Each line below is to be set down again exactly.

DATA SHOWN:
******************************

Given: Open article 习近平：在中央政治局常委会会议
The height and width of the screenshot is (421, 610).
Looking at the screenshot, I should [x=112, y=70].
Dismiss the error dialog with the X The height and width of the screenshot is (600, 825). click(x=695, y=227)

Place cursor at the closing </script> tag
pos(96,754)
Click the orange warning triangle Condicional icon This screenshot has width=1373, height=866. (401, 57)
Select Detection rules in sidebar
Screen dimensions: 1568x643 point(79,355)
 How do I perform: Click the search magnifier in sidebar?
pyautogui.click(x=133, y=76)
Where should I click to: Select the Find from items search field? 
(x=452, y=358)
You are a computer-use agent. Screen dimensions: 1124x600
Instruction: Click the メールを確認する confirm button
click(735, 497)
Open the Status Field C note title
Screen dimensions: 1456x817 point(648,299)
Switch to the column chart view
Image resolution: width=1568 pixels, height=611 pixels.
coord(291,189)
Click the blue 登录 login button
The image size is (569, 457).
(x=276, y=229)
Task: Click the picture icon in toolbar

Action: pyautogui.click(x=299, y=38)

******************************

OUTPUT FOR THIS EXERCISE:
Given: Open article 习近平：在中央政治局常委会会议
The height and width of the screenshot is (421, 610).
Looking at the screenshot, I should [x=112, y=70].
Dismiss the error dialog with the X The height and width of the screenshot is (600, 825). click(x=695, y=227)

Place cursor at the closing </script> tag
pos(96,754)
Click the orange warning triangle Condicional icon This screenshot has width=1373, height=866. (401, 57)
Select Detection rules in sidebar
Screen dimensions: 1568x643 point(79,355)
 How do I perform: Click the search magnifier in sidebar?
pyautogui.click(x=133, y=76)
Where should I click to: Select the Find from items search field? 
(x=452, y=358)
You are a computer-use agent. Screen dimensions: 1124x600
Instruction: Click the メールを確認する confirm button
click(735, 497)
Open the Status Field C note title
Screen dimensions: 1456x817 point(648,299)
Switch to the column chart view
Image resolution: width=1568 pixels, height=611 pixels.
coord(291,189)
Click the blue 登录 login button
The image size is (569, 457).
(x=276, y=229)
Task: Click the picture icon in toolbar

Action: pyautogui.click(x=299, y=38)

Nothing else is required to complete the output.